第3話



「あのね。私、あの話、すごい嫌いだったってことを思い出したのよ」


 太陽が真上に登った昼、安売りの牛肉切り落としを食べて腹が満たされ、ウトウトと眠りこける虎がテーブルの下にいようとも、梓たちのお喋りは全く止まらなかった。海は夢心地になりながらも、たとえ自分が人としての自我を失いニューハーフたちを食い殺そうとしたとしても、返り討ちにされてしまうに違いない、と思った。比喩やレトリックではなく、過去に「猟銃の免許をとった」と得意げに話していたニューハーフがいたのを、海は覚えていた。

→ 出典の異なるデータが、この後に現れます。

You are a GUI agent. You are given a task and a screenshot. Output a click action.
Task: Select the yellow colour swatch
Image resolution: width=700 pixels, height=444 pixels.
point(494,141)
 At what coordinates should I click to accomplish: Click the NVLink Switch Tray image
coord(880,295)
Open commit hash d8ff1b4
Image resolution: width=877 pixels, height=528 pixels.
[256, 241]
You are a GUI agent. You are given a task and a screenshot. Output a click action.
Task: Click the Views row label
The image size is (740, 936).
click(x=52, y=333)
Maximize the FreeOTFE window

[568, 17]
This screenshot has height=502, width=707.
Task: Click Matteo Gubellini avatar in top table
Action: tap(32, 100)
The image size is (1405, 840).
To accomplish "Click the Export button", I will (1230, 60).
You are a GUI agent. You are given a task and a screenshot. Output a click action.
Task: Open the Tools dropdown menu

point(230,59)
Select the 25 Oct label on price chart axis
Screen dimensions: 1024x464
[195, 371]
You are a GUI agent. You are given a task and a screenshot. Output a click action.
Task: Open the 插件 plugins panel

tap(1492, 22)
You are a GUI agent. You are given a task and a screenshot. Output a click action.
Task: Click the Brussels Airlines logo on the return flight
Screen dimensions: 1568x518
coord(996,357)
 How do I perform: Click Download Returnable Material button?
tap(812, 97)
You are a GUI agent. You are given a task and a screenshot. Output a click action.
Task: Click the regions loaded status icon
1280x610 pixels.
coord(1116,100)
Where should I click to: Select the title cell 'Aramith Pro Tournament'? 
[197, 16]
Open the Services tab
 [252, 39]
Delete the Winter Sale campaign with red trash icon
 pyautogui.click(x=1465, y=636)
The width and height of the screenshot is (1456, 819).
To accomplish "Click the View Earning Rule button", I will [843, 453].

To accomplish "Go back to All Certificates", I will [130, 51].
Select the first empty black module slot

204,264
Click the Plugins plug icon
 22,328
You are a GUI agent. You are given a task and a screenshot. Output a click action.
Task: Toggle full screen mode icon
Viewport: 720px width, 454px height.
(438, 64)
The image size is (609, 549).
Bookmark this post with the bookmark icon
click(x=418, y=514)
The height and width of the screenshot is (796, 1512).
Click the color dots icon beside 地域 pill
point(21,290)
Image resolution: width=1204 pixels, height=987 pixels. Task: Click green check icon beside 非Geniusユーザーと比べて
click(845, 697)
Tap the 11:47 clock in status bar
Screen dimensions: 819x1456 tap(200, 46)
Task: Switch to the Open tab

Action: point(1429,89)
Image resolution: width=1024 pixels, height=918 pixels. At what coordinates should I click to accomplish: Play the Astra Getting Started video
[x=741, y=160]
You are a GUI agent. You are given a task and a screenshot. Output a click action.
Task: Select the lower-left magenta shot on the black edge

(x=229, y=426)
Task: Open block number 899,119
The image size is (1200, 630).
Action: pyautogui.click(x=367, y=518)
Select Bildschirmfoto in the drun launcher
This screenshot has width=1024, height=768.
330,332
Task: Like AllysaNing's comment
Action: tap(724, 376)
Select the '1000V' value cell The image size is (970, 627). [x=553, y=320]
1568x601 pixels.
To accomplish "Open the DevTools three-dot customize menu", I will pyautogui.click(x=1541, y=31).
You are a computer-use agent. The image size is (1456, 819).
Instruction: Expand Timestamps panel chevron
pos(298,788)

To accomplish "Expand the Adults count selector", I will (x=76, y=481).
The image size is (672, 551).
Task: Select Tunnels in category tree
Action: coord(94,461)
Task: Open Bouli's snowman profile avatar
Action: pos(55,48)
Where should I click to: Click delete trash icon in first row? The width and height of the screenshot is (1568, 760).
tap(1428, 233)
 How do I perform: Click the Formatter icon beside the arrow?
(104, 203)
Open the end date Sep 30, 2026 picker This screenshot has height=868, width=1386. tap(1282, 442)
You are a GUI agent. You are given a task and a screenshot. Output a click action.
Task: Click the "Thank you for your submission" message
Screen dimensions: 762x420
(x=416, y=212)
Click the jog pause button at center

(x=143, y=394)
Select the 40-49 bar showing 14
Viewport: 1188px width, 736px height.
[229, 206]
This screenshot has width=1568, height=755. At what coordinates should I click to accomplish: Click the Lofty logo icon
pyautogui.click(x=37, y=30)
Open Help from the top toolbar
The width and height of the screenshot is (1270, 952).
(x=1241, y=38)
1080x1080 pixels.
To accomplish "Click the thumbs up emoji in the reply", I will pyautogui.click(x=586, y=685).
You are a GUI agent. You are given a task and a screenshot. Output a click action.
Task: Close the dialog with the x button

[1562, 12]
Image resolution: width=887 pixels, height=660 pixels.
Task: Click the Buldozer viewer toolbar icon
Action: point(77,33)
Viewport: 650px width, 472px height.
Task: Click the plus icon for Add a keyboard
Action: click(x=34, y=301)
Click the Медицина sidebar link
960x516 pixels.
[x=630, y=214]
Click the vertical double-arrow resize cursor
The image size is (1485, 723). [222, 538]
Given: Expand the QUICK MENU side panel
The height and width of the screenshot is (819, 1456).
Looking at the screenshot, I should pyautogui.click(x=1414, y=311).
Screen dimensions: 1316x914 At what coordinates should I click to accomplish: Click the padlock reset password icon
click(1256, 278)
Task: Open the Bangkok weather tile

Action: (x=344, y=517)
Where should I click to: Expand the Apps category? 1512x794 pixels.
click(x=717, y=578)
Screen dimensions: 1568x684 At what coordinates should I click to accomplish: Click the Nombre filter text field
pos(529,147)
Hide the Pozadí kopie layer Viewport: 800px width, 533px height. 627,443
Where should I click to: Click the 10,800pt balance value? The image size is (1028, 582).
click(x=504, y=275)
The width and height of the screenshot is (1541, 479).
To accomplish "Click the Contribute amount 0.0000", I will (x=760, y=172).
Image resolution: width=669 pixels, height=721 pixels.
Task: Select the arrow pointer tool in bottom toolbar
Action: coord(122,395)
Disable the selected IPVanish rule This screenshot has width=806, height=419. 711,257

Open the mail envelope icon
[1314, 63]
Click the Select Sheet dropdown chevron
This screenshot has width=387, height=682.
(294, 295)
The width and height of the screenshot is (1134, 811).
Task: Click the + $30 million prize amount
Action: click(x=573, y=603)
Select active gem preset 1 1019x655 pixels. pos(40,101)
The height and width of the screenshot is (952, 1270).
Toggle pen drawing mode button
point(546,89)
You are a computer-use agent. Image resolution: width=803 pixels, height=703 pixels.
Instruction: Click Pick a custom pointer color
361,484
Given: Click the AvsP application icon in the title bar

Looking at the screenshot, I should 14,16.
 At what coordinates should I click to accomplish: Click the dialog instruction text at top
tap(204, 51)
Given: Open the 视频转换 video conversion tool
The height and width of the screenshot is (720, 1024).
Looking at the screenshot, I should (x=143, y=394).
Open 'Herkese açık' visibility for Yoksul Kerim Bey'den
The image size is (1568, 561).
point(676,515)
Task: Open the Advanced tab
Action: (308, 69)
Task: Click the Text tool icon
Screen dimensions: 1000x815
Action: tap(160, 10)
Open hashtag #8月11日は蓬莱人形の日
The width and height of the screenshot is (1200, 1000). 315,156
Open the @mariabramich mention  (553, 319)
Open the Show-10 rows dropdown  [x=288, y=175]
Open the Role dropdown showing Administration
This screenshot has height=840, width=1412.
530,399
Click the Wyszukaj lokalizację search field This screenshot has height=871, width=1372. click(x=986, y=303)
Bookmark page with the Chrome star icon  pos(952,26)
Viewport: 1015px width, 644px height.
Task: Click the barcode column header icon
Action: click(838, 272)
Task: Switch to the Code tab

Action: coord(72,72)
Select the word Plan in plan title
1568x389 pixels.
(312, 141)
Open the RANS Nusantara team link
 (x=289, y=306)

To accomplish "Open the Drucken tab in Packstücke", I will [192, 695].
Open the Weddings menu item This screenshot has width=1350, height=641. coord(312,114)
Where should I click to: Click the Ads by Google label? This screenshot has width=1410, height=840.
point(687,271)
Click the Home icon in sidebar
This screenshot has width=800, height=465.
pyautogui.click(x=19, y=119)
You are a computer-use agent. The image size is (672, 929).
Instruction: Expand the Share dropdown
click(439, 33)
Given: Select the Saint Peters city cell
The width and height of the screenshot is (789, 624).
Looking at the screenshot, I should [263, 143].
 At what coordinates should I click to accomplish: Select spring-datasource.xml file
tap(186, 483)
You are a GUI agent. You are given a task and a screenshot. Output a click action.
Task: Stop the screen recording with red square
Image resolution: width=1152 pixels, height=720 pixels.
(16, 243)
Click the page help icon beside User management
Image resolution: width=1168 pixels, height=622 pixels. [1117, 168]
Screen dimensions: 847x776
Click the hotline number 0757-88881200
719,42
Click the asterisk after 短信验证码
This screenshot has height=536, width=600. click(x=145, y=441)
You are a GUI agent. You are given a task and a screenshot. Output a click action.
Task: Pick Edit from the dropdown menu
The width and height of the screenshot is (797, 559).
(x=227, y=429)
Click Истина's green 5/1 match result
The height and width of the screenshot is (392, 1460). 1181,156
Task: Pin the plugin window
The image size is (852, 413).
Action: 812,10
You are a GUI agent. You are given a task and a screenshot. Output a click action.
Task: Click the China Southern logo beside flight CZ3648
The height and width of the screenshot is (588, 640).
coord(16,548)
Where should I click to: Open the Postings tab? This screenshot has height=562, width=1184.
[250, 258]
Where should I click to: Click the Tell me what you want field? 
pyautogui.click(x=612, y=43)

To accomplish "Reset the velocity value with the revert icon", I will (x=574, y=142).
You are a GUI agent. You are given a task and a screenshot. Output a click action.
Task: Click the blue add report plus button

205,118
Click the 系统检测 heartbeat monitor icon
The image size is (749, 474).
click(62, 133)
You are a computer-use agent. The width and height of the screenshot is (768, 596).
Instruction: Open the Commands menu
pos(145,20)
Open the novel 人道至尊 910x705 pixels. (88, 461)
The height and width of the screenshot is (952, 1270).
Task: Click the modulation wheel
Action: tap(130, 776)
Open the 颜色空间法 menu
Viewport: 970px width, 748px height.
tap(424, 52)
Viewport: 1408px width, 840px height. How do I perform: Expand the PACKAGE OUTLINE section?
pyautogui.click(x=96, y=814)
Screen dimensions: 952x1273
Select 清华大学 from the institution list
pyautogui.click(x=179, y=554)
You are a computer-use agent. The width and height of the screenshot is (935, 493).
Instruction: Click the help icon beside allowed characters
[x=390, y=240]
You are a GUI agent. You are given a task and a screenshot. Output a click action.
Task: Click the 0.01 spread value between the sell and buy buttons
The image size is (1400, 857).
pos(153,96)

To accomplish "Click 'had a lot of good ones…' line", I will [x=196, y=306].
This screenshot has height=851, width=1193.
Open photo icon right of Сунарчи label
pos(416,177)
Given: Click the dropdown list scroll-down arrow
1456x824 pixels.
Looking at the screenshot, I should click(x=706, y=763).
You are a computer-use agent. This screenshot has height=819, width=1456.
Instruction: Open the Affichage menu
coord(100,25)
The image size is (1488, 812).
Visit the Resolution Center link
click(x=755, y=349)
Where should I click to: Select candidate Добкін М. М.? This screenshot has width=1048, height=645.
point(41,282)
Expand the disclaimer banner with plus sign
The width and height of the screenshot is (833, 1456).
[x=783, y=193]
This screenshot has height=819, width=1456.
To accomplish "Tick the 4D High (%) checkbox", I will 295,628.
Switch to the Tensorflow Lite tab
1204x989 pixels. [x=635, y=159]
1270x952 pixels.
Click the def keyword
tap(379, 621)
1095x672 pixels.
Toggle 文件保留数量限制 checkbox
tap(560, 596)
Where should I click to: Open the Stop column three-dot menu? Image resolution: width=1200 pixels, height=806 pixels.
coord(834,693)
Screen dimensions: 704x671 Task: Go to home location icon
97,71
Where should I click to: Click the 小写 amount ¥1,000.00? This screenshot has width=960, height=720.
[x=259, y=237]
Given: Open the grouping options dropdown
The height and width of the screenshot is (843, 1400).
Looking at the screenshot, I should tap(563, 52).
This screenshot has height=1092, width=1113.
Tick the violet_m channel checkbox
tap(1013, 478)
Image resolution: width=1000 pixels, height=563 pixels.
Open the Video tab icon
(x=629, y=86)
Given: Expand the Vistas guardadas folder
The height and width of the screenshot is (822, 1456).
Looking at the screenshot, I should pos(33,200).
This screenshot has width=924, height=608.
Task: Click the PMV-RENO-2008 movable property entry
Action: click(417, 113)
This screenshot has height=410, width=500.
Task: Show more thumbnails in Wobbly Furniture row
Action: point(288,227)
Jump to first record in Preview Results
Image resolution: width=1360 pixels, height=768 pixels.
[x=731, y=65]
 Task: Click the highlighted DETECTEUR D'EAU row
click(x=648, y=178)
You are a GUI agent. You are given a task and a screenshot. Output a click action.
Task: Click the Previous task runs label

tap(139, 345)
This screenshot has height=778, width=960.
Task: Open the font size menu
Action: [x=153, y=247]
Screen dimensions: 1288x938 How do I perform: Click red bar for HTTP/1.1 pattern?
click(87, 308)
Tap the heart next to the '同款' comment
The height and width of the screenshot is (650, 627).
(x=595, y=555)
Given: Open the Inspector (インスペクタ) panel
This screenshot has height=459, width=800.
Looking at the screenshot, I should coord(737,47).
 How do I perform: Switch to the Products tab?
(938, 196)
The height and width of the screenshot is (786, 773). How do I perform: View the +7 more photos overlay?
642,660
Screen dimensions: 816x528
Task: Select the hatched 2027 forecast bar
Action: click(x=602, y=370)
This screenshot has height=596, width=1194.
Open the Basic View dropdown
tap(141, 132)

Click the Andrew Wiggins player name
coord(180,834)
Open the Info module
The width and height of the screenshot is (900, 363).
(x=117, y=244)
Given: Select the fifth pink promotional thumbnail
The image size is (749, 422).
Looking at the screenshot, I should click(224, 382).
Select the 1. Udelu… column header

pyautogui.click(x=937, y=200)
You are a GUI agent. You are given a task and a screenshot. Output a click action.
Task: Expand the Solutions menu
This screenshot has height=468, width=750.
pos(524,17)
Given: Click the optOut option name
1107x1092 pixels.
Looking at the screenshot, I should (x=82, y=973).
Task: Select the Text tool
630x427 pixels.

 テーブルの上では、軽い食事を並べ、梓が商売仲間と話している。

「え? なに? なんの話?」

「山月記のこと。だって終わり方があんまり悲しくってさ。バカとは関わりたくないとかなんとかプライド高いやつが虎になっちゃうんでしょう? でもさ、別にいいじゃない、虎になったって。言うほど人間っていいもんでもないじゃない?」

「それもそうよねぇ」

「ねえ。悪酔いして他のお客さんにまで迷惑かける客が来た時なんかさ、動物以下だ、とさえ思えてくる時あるわよ。本能に忠実でさ、動物は言い訳しないだけ、潔いわよ」

「うーん、そーれはどうだろうかー……」

 すると突然、集まったニューハーフの中でも一番若くて美しい、れんという男が、ひょこっとテーブルの下を覗き込んだ。

「それにしてもすっごく綺麗よね、海ちゃん。毛並みツヤツヤで、顔も美人さんで」

「わかる。あ、そうだ、うちの舞台に立たせてみない?」

「え!? そんな違法なショーすんの!? 警察沙汰に巻き込まれるのはごめんよ!?」

「いやあね、身内だけのショーに決まってんでしょ。山月記・リバイバルショー。写真も撮りまくりましょうよ、この際」

「誰かに見られたらまずくない?」

「見られたってどうせ合成写真って思われるだけよ。今の写真合成技術がすごいのが救いね」

 そんな訳で、当の虎がよだれを垂れて熟睡している間に、奇妙なリバイバルショーの準備は進行していったのだった。